Pagi itu matahari belum tinggi dan sinarnya pun masih bersahabat. Setelah sekitar 30 menit berolah raga di area pekarangan rumahnya, Satria kemudian masuk ke dapur dan menenggak segelas air putih sebagai pengganti cairan yang keluar dari tubuhnya saat berolah raga.

Setelah mandi dan berpakaian, Satria kemudian duduk belajar yang ada di kamarnya. Ia kemudian membuka laptopnya untuk kemudian membuka salah satu video Bapak Anand Krishna yang membahas tentang Karma.

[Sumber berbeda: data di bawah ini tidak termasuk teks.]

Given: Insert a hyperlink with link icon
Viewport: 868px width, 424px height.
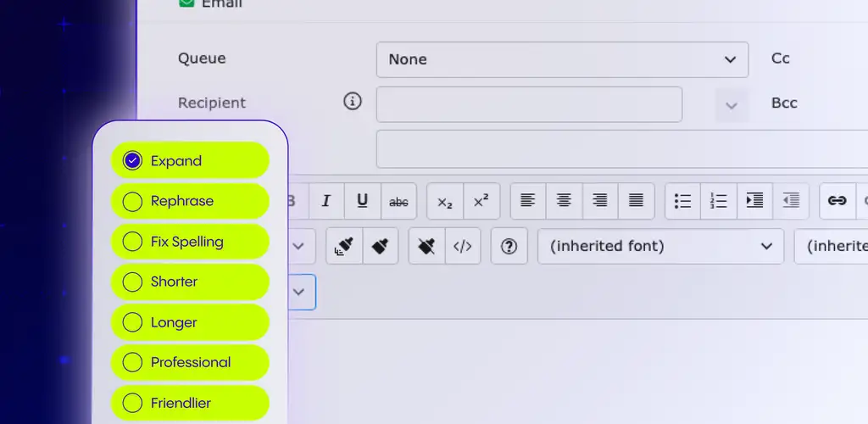Looking at the screenshot, I should coord(837,201).
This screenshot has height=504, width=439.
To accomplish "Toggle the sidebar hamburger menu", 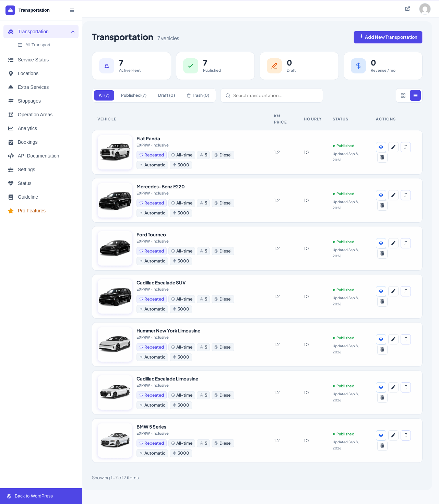I will point(72,10).
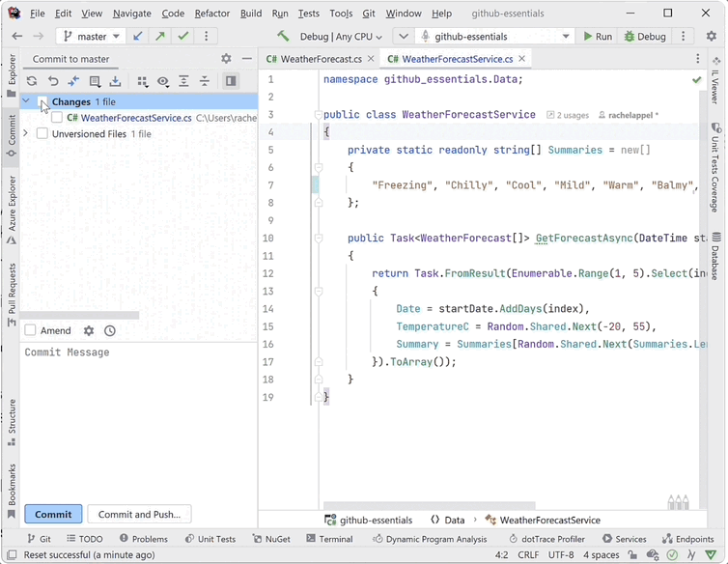The image size is (728, 564).
Task: Open commit message history clock icon
Action: [x=110, y=330]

Sehari sebelumnya ia memang sudah berniat untuk mempelajari penjelasan Bapak Anand Krishna perihal Karma tersebut. Memang ia sudah pernah membuka video tersebut, namun karena ketertarikan atas pembahasan tersebut, maka ia berniat untuk membukanya kembali.

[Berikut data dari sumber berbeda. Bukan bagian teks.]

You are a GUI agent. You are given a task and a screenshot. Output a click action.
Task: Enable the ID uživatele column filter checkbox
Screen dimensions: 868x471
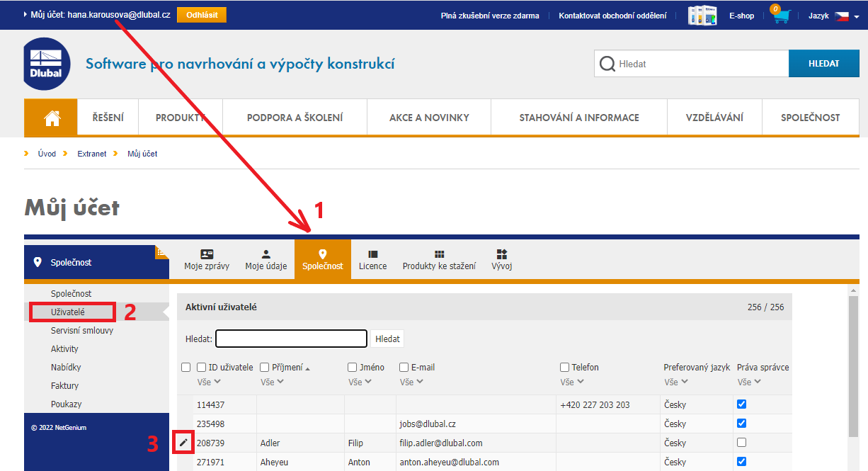[x=202, y=367]
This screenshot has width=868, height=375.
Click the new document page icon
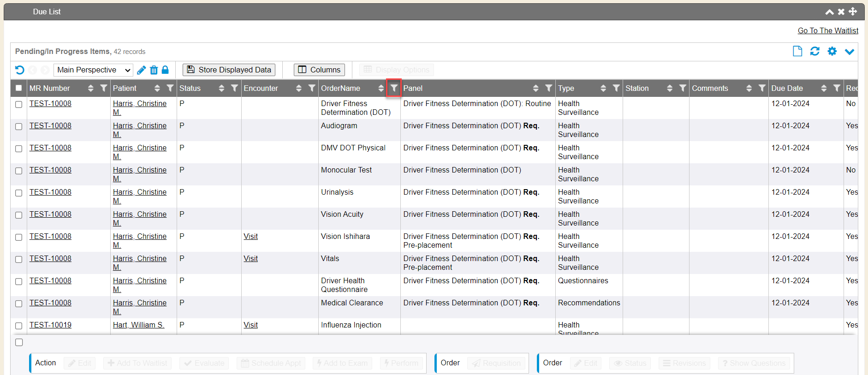pos(797,51)
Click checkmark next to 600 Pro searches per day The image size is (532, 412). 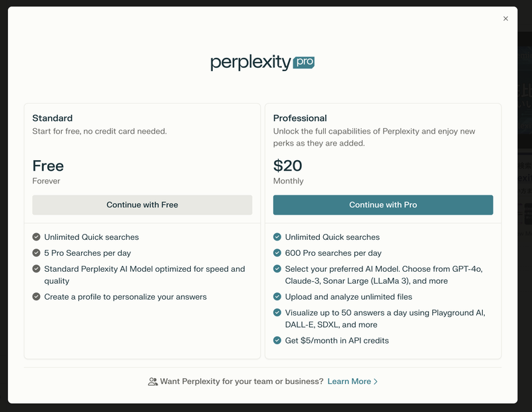click(277, 253)
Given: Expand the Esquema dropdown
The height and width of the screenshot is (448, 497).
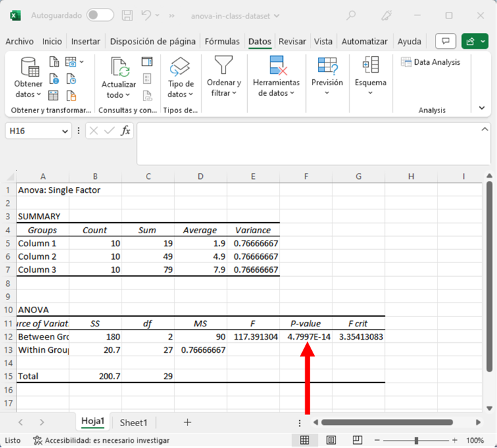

Pagi hari di tempat tinggalnya itu, suasana tak terlalu ramai maklum hari itu adalah hari Minggu, jadi tetangga sekitarnya tak terlalu sibuk seperti hari-hari lainnya. Kecuali pedagang makanan seperti pedagang roti dan bubur ayam yang terdengar menjajakan dagangan mereka.

Satria mulai membuka video yang merupakan interview yang di-host oleh ibu Maya Safira Muchtar atau Maa Archana. Ibu Maya Safira Muchtar mulai percakapan dengan mengatakan bahwasanya ada seorang murid Smp yang bertanya tentang karma. Ia menjelaskan bahwa karma ada dua yakni yang sifatnya seperti bumerang dalam arti ketika kita berbuat sesuatu, kita langsung kena akibatnya dan yang ke dua yang bersifat efek domino. Lalu bagaimana kita tahu bila suatu kejadian yang menimpa kita itu efek bumerang atau efek domino?

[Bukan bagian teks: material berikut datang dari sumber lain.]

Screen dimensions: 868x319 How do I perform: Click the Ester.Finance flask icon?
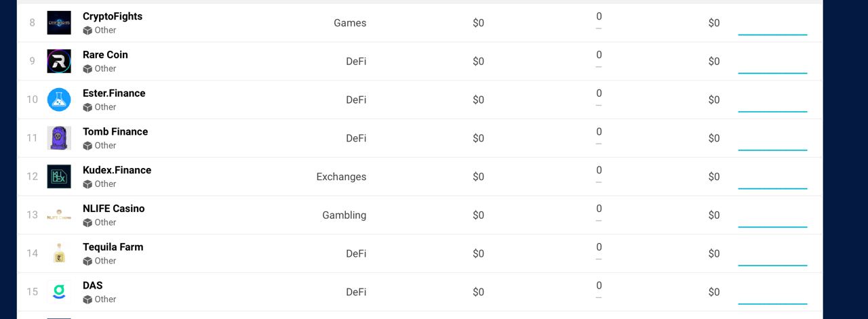point(59,100)
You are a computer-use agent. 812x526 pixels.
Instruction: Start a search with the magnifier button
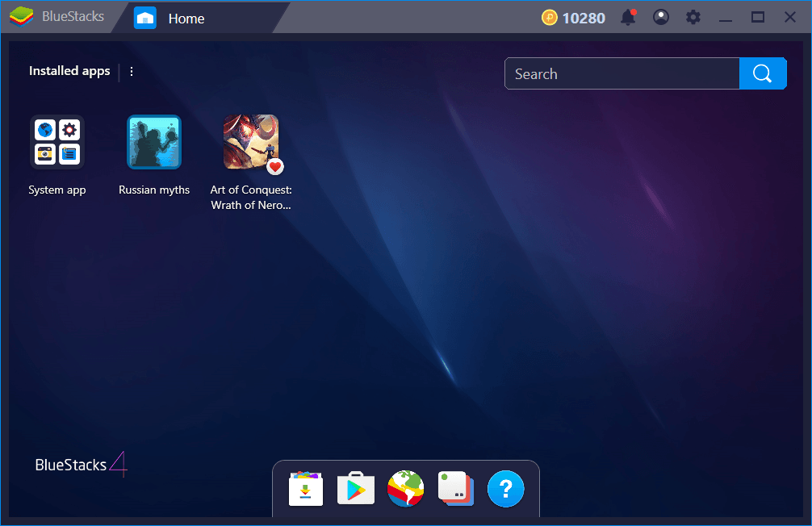(x=762, y=73)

Di sini Satria berhenti sebentar untuk memahami ternyata ada dua macam efek dari karma. Yang diibaratkan seperti bumerang, jadi ketika berbuat sesuatu, kita langsung mendapatkan hasilnya atau akibatnya. Dan yang kedua seperti efek domino, contohnya ketika kita menerima suatu hal yang tidak enak, tidak baik itu merupakan akibat dari perbuatan kita juga yang memang tidak langsung kita terima.  Seperti deretan kartu domino yang kita jatuhkan di bagian yang satu, maka pada akhirnya kartu domino yang terakhir jatuh ada pada kita juga.

Kemudian, Satria melanjutkan untuk mendengarkan pemaparan dari Bapak Anand Krishna

Dari kedua hal itu hukumnya sama, konsekuensi. Jadi, what ever you do, you will get back. Misalnya seseorang berbuat jahat pada saya, apakah saya sedang menerima akibat dari kejahatan yang saya lakukan sebelumnya sehingga orang itu menjahati saya atau dia sedang berbuat sesuatu yang baru. Saya tidak pernah berbuat jahat padanya, tapi dia menjahati saya. Jadi, ada karma baru.

Dalam kedua-dua hal ini sebetulnya yang harus kita lakukan adalah tetap memaafkan. Seandainya itu terjadi pada diri saya. Pertama-tama kita harus memahami sistem karma ini. Tidak selalu bahwa kalau saya menjahati seseorang dan orang itu akan menjahati saya. Saya akan mendapatkan konsekuensi dari perbuatan saya.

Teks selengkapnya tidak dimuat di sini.